As gender dysphoria is not classified as a mental health condition (a whole other issue - why is the only dysphoria not classed as a mental health issue?) we had to first be referred to the local children's services, who recommended the local LGBT youth club, however, I knew some of the people there were also transgender and knew they feeding her the same rhetoric. Thankfully, I had the posters on Mumsnet who were saying the things I was thinking. After a disastrous CAMHS appointment where they spouted the wonky science of hormonal washes in the womb and lady/man brains and given forums such as Mermaids to explore. Ultimately, we were referred to the Tavistock clinic. Now some may think this is child abuse, but I delayed our referral as I didn't trust the clinicians not to indoctrinate her further.
All the information out there at the time spun the line that if you feel like a boy you are a boy, no questions, full stop. If you disagree with your child they will kill themselves. Through Mumsnet I discovered more and more people who thought like me:
4thwavenow.com/
www.transgendertrend.com/
gendercriticaldad.blogspot.co.uk/
There's a lot I've missed out, but now, 4 years later, she's happier in herself, accepts herself and can see that by wanting to be a boy/man she's hurting women. Without the voices on Mumsnet I'm not sure I could have stayed strong in my conviction. So please MNHQ do not silence the debate because it may hurt some hypothetical person. You could argue that the majority of posts on here could be perceived as offensive to someone somewhere.

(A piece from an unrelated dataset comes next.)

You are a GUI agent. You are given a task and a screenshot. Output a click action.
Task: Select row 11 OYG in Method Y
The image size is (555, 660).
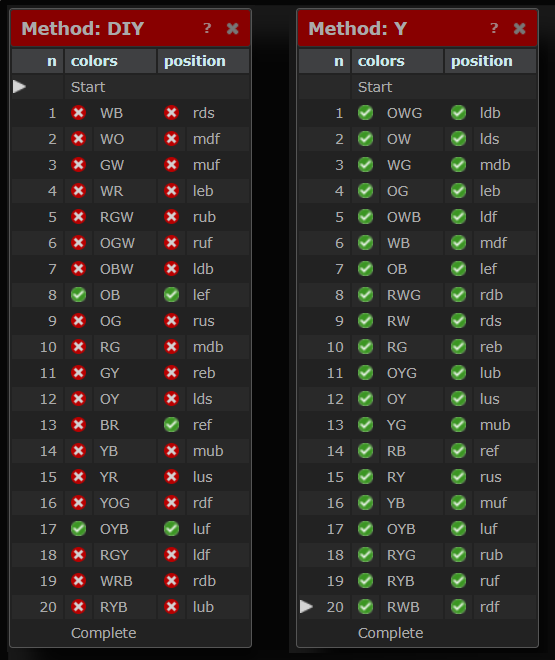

The I am Spartacus Thread - moved me to tears. There were woman standing up for me and my family.
I am NonHypotheticalLurkingParent and I am Spartacus."
It's now nearly 2 years later and this is still relevant. In the last two years I've lurked and seen words, definitions and biology twisted and manipulated to fit new narratives. It's been like listening to stoned teenagers at a party think they've discovered the secrets of the universe for the first time.
I am NonHypotheticalLurkingParent and I am STILL Spartacus.